LINCOLN — Leaders of the Nebraska Farm Bureau and the Nebraska Cattlemen joined Gov. Dave Heineman on Monday in calling for an end to the inheritance tax.
The governor has named elimination of the tax as a top priority for the year. It is collected by counties and paid by those who inherit assets.
The two ag leaders said the inheritance tax makes it difficult for farmers and ranchers to pass their operations from one generation to the next.
It creates a burden because of the capital-intensive nature of the business, said Steve Nelson, Farm Bureau president.
Michael Kelsey, executive director of the cattlemen's group, argued that inheritance taxes are not good policy.
“Death should not be a taxable event,” he said.

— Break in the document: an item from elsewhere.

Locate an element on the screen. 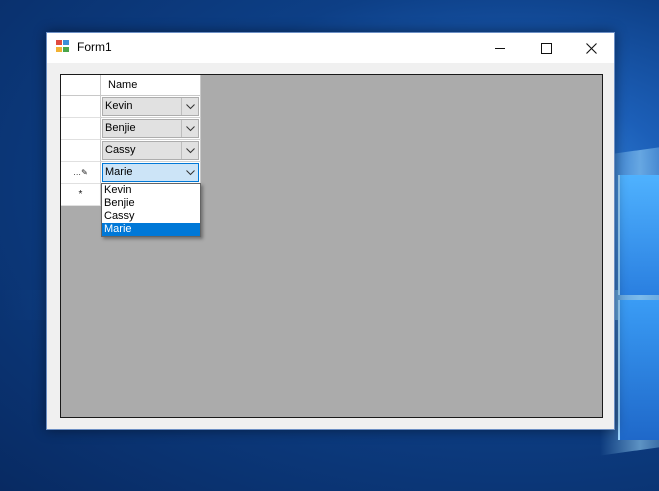  name-cell: Benjie is located at coordinates (151, 129).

Both said they think counties can handle the loss of revenue without increasing property taxes, which also are a major concern for farmers and ranchers.

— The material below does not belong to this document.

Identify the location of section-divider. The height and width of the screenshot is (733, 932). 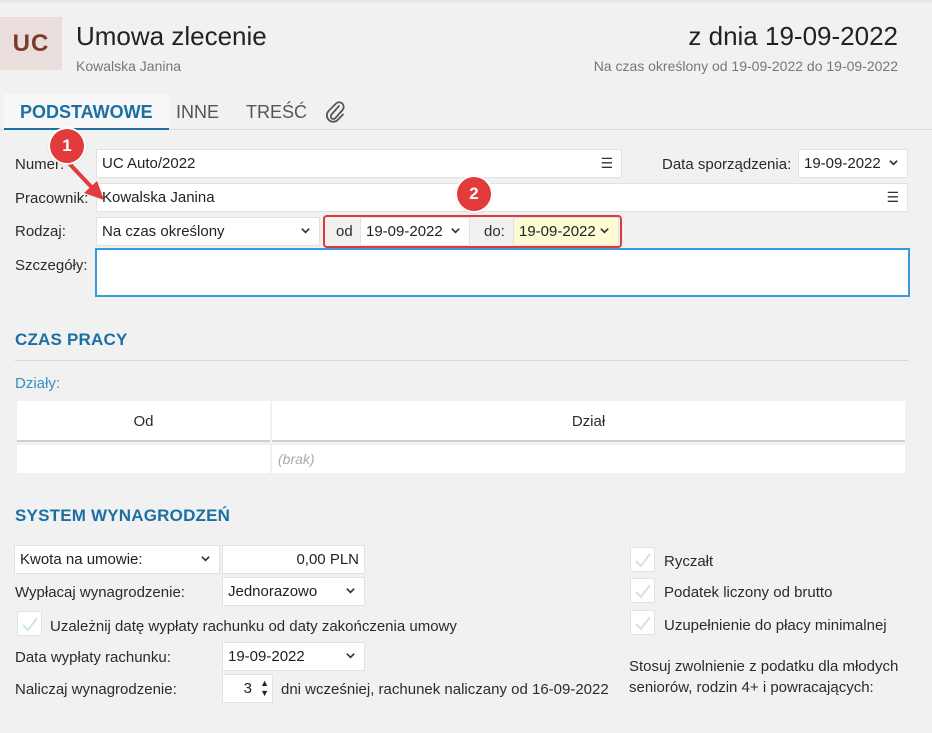
(462, 360).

The inheritance tax provides $42 million annually to counties statewide, and $7 million to $9 million alone in Douglas County.
Nelson said he believes that the growth of valuation should be sufficient to make up the loss.
Heineman said state government has managed without increasing other taxes after eliminating the estate tax. That action has cost the state $115 million over four years.
“We didn't cry. We didn't complain,” he said. “We did what was the best tax policy for the state.”
A hearing on Legislative Bill 970, the governor's proposal to eliminate inheritance taxes, is set for Thursday before the Legislature's Revenue Committee.